WORK TO BE COMPLETED >> Only the lines from the first line of the material below to the line containing "Task: Click the green plus Add Item icon", inclusive, should be copied, each exactly as written.

DATA FOR ANALYSIS >>
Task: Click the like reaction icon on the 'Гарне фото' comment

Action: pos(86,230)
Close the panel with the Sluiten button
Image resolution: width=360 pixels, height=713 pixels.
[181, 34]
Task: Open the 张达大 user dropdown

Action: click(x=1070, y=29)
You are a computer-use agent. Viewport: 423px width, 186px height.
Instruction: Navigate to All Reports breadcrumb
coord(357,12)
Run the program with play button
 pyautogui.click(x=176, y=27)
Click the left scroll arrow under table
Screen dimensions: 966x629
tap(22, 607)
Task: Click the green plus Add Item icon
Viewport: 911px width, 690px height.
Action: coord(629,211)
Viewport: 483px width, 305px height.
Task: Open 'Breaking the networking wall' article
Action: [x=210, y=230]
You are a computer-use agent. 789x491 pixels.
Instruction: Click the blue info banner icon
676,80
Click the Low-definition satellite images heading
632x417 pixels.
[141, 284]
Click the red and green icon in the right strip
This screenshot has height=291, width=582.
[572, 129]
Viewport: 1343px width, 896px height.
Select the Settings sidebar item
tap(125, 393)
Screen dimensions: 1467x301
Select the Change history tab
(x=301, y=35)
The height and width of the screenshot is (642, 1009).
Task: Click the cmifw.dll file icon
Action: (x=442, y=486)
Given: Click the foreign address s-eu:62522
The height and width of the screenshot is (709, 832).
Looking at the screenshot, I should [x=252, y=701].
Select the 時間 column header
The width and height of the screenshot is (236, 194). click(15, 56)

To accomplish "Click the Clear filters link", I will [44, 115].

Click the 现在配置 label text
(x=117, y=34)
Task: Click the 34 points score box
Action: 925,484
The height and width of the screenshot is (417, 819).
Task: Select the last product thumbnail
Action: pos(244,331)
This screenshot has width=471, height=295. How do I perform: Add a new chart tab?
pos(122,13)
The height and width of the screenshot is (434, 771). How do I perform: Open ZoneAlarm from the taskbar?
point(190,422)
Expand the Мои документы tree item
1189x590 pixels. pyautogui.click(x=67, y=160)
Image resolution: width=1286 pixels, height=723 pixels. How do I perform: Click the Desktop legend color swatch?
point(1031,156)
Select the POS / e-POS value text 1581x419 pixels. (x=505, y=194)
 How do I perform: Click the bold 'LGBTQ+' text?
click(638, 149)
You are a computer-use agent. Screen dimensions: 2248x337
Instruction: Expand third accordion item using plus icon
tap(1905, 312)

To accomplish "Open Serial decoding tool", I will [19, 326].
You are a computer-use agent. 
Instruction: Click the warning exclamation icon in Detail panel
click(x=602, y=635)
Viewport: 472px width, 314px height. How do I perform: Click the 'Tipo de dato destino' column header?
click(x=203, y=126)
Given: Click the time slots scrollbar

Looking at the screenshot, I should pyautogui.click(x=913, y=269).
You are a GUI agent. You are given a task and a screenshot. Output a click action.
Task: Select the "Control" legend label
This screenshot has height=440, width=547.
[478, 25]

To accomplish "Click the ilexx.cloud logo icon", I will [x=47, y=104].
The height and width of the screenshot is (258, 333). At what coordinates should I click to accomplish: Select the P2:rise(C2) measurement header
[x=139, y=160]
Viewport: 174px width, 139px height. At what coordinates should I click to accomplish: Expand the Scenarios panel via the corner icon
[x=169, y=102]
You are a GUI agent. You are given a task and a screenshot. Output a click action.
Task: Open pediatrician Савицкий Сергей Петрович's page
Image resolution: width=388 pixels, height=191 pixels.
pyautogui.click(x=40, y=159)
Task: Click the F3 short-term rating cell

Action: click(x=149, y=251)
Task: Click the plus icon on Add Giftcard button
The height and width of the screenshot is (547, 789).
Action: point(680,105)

ANSWER SPACE >>
Task: Click the like reaction icon on the 'Гарне фото' comment

Action: pos(86,230)
Close the panel with the Sluiten button
Image resolution: width=360 pixels, height=713 pixels.
[181, 34]
Task: Open the 张达大 user dropdown

Action: click(x=1070, y=29)
You are a computer-use agent. Viewport: 423px width, 186px height.
Instruction: Navigate to All Reports breadcrumb
coord(357,12)
Run the program with play button
 pyautogui.click(x=176, y=27)
Click the left scroll arrow under table
Screen dimensions: 966x629
tap(22, 607)
Task: Click the green plus Add Item icon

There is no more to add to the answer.